■ Records from a pointing dataset
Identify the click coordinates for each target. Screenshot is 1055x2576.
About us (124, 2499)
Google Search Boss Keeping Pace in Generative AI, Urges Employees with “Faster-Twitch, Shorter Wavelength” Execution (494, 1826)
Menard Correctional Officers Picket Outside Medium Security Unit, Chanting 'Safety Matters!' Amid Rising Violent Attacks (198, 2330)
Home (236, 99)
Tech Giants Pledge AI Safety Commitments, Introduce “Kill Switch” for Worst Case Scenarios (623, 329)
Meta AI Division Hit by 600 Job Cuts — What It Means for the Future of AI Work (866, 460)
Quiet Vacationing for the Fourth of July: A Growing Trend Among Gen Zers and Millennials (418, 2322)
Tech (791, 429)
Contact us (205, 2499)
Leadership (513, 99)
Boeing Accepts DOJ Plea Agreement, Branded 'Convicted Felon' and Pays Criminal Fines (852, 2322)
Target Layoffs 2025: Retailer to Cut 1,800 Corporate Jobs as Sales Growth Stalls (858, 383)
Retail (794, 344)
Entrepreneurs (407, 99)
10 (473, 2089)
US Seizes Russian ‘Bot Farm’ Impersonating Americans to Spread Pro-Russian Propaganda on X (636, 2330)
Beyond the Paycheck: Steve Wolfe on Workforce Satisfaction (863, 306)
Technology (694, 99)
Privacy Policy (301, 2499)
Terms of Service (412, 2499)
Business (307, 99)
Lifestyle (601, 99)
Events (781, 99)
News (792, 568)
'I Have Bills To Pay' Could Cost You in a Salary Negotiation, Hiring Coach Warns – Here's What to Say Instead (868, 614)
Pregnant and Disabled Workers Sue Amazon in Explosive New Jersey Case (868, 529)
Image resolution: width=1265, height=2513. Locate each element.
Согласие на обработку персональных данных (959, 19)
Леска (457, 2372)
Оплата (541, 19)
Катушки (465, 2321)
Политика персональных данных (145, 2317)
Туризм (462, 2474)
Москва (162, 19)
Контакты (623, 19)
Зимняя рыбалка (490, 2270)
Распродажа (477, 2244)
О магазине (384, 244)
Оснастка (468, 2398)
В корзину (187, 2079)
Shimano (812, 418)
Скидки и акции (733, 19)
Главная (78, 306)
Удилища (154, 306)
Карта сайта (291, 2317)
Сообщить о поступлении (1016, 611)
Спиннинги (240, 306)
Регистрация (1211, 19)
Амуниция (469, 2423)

■ Task to carry out
Write out every line of the rows above as a JSON list of strings, one string per line, leaving out any blank lines.

■ Written response
[
  "Identify the click coordinates for each target. Screenshot is 1055x2576.",
  "About us (124, 2499)",
  "Google Search Boss Keeping Pace in Generative AI, Urges Employees with “Faster-Twitch, Shorter Wavelength” Execution (494, 1826)",
  "Menard Correctional Officers Picket Outside Medium Security Unit, Chanting 'Safety Matters!' Amid Rising Violent Attacks (198, 2330)",
  "Home (236, 99)",
  "Tech Giants Pledge AI Safety Commitments, Introduce “Kill Switch” for Worst Case Scenarios (623, 329)",
  "Meta AI Division Hit by 600 Job Cuts — What It Means for the Future of AI Work (866, 460)",
  "Quiet Vacationing for the Fourth of July: A Growing Trend Among Gen Zers and Millennials (418, 2322)",
  "Tech (791, 429)",
  "Contact us (205, 2499)",
  "Leadership (513, 99)",
  "Boeing Accepts DOJ Plea Agreement, Branded 'Convicted Felon' and Pays Criminal Fines (852, 2322)",
  "Target Layoffs 2025: Retailer to Cut 1,800 Corporate Jobs as Sales Growth Stalls (858, 383)",
  "Retail (794, 344)",
  "Entrepreneurs (407, 99)",
  "10 (473, 2089)",
  "US Seizes Russian ‘Bot Farm’ Impersonating Americans to Spread Pro-Russian Propaganda on X (636, 2330)",
  "Beyond the Paycheck: Steve Wolfe on Workforce Satisfaction (863, 306)",
  "Technology (694, 99)",
  "Privacy Policy (301, 2499)",
  "Terms of Service (412, 2499)",
  "Business (307, 99)",
  "Lifestyle (601, 99)",
  "Events (781, 99)",
  "News (792, 568)",
  "'I Have Bills To Pay' Could Cost You in a Salary Negotiation, Hiring Coach Warns – Here's What to Say Instead (868, 614)",
  "Pregnant and Disabled Workers Sue Amazon in Explosive New Jersey Case (868, 529)",
  "Image resolution: width=1265, height=2513. Locate each element.",
  "Согласие на обработку персональных данных (959, 19)",
  "Леска (457, 2372)",
  "Оплата (541, 19)",
  "Катушки (465, 2321)",
  "Политика персональных данных (145, 2317)",
  "Туризм (462, 2474)",
  "Москва (162, 19)",
  "Контакты (623, 19)",
  "Зимняя рыбалка (490, 2270)",
  "Распродажа (477, 2244)",
  "О магазине (384, 244)",
  "Оснастка (468, 2398)",
  "В корзину (187, 2079)",
  "Shimano (812, 418)",
  "Скидки и акции (733, 19)",
  "Главная (78, 306)",
  "Удилища (154, 306)",
  "Карта сайта (291, 2317)",
  "Сообщить о поступлении (1016, 611)",
  "Спиннинги (240, 306)",
  "Регистрация (1211, 19)",
  "Амуниция (469, 2423)"
]